Research Paper Volume 11, Issue 5 pp 1486—1500

Integrated DNA methylation and gene expression analysis in the pathogenesis of coronary artery disease

Liu Miao1, , Rui-Xing Yin1,2,3, , Qing-Hui Zhang1, , Xi-Jiang Hu1, , Feng Huang1,2,3, , Wu-Xian Chen1, , Xiao-Li Cao2,3,4, , Jin-Zhen Wu1, ,

  • 1 Department of Cardiology, Institute of Cardiovascular Diseases, the First Affiliated Hospital, Guangxi Medical University, Nanning 530021, Guangxi, China
  • 2 Guangxi Key Laboratory Base of Precision Medicine in Cardio-cerebrovascular Disease Control and Prevention, Nanning 530021, Guangxi, China
  • 3 Guangxi Clinical Research Center for Cardio-cerebrovascular Diseases, Nanning 530021, Guangxi, China
  • 4 Department of Neurology, the First Affiliated Hospital, Guangxi Medical University, Nanning 530021, Guangxi, China

Received: December 6, 2018       Accepted: February 22, 2019       Published: March 7, 2019
How to Cite

Copyright: Miao et al. This is an open‐access article distributed under the terms of the Creative Commons Attribution License (CC BY 3.0), which permits unrestricted use, distribution, and reproduction in any medium, provided the original author and source are credited.


To evaluate DNA methylation sites and gene expression associated with coronary artery disease (CAD) and the possible pathological mechanism involved, we performed (1) genome-wide DNA methylation and mRNA expression profiling in peripheral blood datasets from the Gene Expression Omnibus repository of CAD samples and controls; (2) functional enrichment analysis and differential methylation gene regulatory network construction; (3) validation tests of 11 differential methylation positions of interest and the corresponding gene expression; and (4) correlation analysis for DNA methylation and mRNA expression data. A total of 669 differentially expressed mRNAs were matched to differentially methylated genes. After disease ontology, Kyoto Encyclopedia of Genes and Genomes pathway, gene ontology, protein-protein interaction and network construction and module analyses, 11 differentially methylated positions (DMPs) corresponding to 11 unique genes were observed: BDNF – cg26949694, BTRC - cg24381155, CDH5 - cg02223351, CXCL12 - cg11267527, EGFR - cg27637738, IL-6 - cg13104385, ITGB1 - cg20545410, PDGFRB - cg25613180, PIK3R1- cg00559992, PLCB1 - cg27178677 and PTPRC - cg09247619. After validation tests of 11 DMPs of interest and the corresponding gene expression, we found that CXCL12 was less hypomethylated in the CAD group, whereas the relative expression of ITGB1, PDGFRB and PIK3R1 was lower in CAD samples, and CXCL12 and ITGB1 methylation was negatively correlated with their expression. This study identified the correlation between DNA methylation and gene expression and highlighted the importance of CXCL12 in CAD pathogenesis.

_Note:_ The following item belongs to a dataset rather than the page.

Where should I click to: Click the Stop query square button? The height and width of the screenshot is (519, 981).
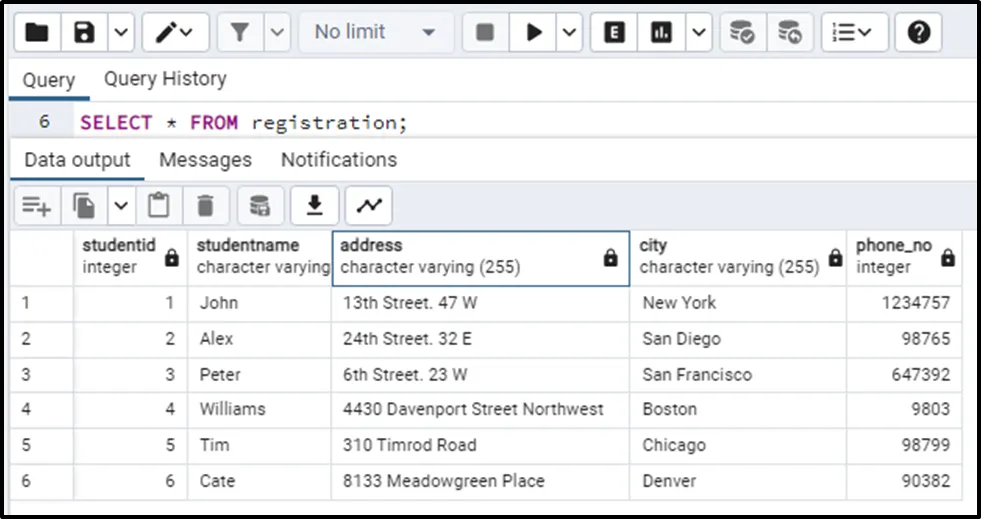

Apo: apolipoprotein; BDNF: brain-derived neurotrophic factor; BMI: body mass index; BTRC: beta-transducing repeat containing E3 ubiquitin protein ligase; CAD: coronary artery disease; CAMs: Cell adhesion molecules; CDH5: cadherin 5; CXCL12: C-X-C motif chemokine ligand 12; DEGs: differentially expressed genes; DMaGs: differential methylation and matched differential expression of genes; DMGs: differentially methylated genes; DMPs: differentially methylated positions; DO: disease ontology; EGFR: epidermal growth factor receptor; FDR: false discovery rate; GAPDH: glyceraldehyde-3-phosphate dehydrogenase; GEO: Gene Expression Omnibus; GO: gene ontology; GWAS: Genome-wide association study; HDL-C: high-density lipoprotein cholesterol; IL-6: interleukin-6; ITGB1: integrin subunit beta 1; KEGG: Kyoto Encyclopedia of Genes and genomes; LDL-C: low-density lipoprotein cholesterol; MAPK: Mitogen-activated protein kinase; MCODE: molecular complex detection; MI: myocardial infarction; M-MLV: moloney murine leukemia virus; MSP: methylationspecific PCR; PBMCs: peripheral blood mononuclear cells; PCA: principal component analysis; PDGFRB: platelet derived growth factor receptor beta; PI3K-Akt: phosphatidylinositol 3' -kinase-Akt; PIK3R1: phosphoinositide-3-kinase regulatory subunit 1; PLCB1: phospholipase C beta 1; PPI: protein-protein interaction; PTPRC: protein tyrosine phosphatase receptor type C; qRT-PCR: quantitative real-time PCR; RMA: robust multi-array; SPCs: smooth muscle progenitor cells; TC: total cholesterol; TG: triglyceride; TRP: transient receptor potential.